拥有大量的、健康的微生物细胞是微生物改良盐碱土的基础。从RDA排序图(图 7)中可以看出，微生物含量与多糖含量、水稳性团聚体含量、土壤孔隙度呈正相关，与可溶性盐含量、容重、pH呈负相关，这与其他研究得出的结果一致^[17-18]。活的微生物细胞自身带负电荷，会通过静电引力吸附在土壤颗粒表面，成为“复合结构单元”，也可以成为团聚体的核^[19]。而作为微生物次级代谢产物的胞外多糖则在形成土壤团聚体和维持土壤团聚体稳定性上起着重要的作用^[20-22]。胞外多糖具有丰富的羧基、酰胺基和磷酰基等极性官能团，可以与土壤颗粒形成氢键；其还含有大量的酸性基团，可以与土壤颗粒形成离子键，这两种力是土壤团聚体内部主要的结合力^[23]。通常认为土壤的团聚结构是土壤最好的结构形式，最根本的是团聚结构具有良好的孔径分布，能够良好地调节土壤的水、肥、气、热等因素^[19]。因此，微生物对良好土壤结构的形成和稳定至关重要。

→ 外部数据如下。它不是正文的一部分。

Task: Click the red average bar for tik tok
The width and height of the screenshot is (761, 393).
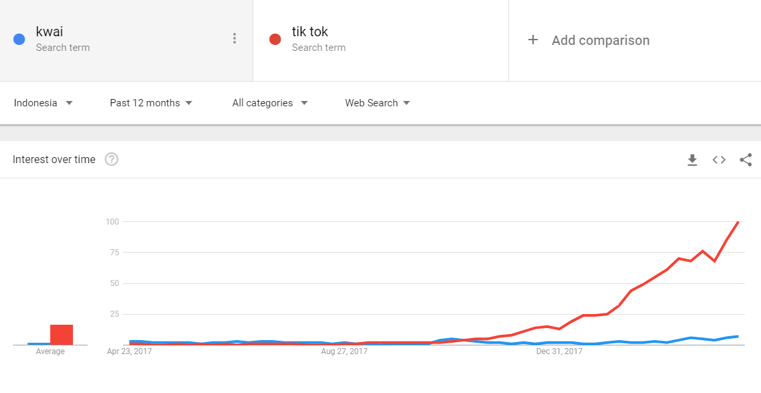Action: point(62,335)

无机盐在微生物的生长繁殖过程中也是必需的，如铜、铁、锰等元素能够保证细胞内酶的最大活性；钙、镁二价离子能够维持细胞结构的稳定性；钾、钠离子被用来维持细胞的渗透压平衡或有利于营养物质的运输^[24]。微生物细胞对土壤中无机盐的吸收会减少土壤溶液中游离的可溶性盐含量，从而减轻土壤盐渍化对土壤生态系统的损害。在以往发布的研究中很少关注微生物细胞对土壤无机盐的吸收和利用。但土壤中细菌的含量巨大，有时可达10⁹ cfu/g以上，其细胞内无机盐含量不可忽略。Xie等^[25]和李小雨等^[26]采用的是重量或电导率法测量土壤含盐量，但对于利用微生物改良盐碱土的研究中，未经去除微生物细胞的土壤浸出液可能会由于在检测过程中细胞破裂，细胞内的无机盐成分外泄或细胞表面带电，导致检测结果偏高。因此，本试验中土壤浸出液先通过注射式过滤器去除微生物细胞，再按照重量法测定可溶性盐含量，更能反映微生物对土壤含盐量的影响。

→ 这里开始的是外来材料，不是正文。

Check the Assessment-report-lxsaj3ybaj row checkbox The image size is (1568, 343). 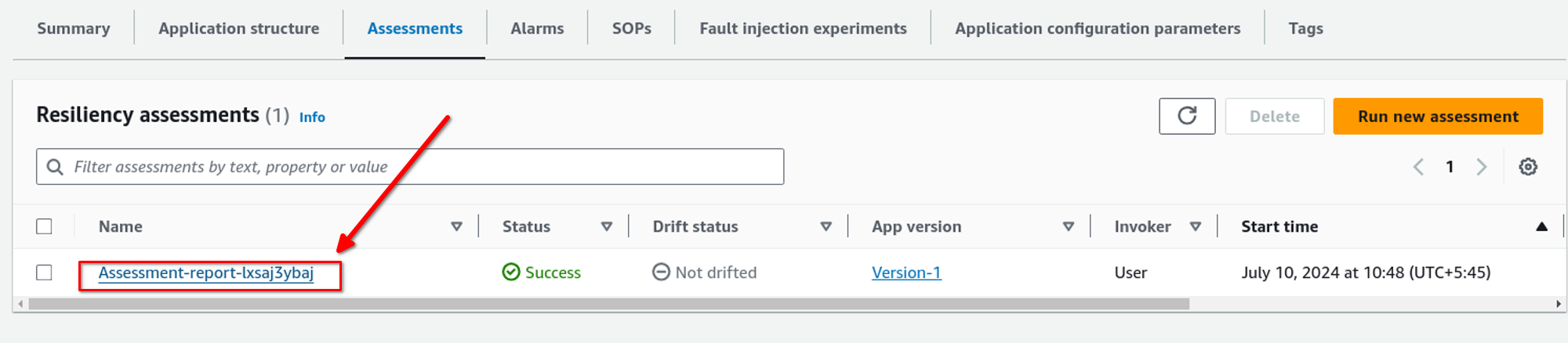click(x=45, y=272)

3.2 枯草芽孢杆菌hs032对盐碱土穿透曲线和弥散系数的影响

土壤结构和理、化、生特性的改变会引起土壤水盐运移参数的改变。土柱试验结果显示，土壤穿透曲线会随着菌液添加量的增加而右移，斜率变小，菌液添加量的增加使土壤对溶质穿透的阻碍越来越强，这与丛伟^[27]的研究结果相似。细菌的胞外多糖具有转运和储存营养物质的作用^[28]，胞外多糖通常含有糖醛酸，可从环境中提取用于交换的有机离子或无机离子，从而在细胞附近保持适宜浓度的矿物质和其他营养物。并且胞外多糖具有巨大的比表面积和亲水性基团，同时存在着大量的阴离子基团(羧基、羟基、硫酸根)，对于土壤中的无机盐离子有着明显的吸附作用^[29]。本试验中，孔隙水流速随着菌剂添加量的增加而升高，原因可能是土壤中大孔隙数量随着菌剂添加量增加而增多，孔隙连通性增强，导致孔隙水流速升高，这与郭梦^[30]的研究结果一致。土壤大孔隙的增加有利于土壤形成水分向上移动的阻隔层，有效地减少水分的蒸发和盐分的积累，这有利于减缓土壤盐分向表面积聚。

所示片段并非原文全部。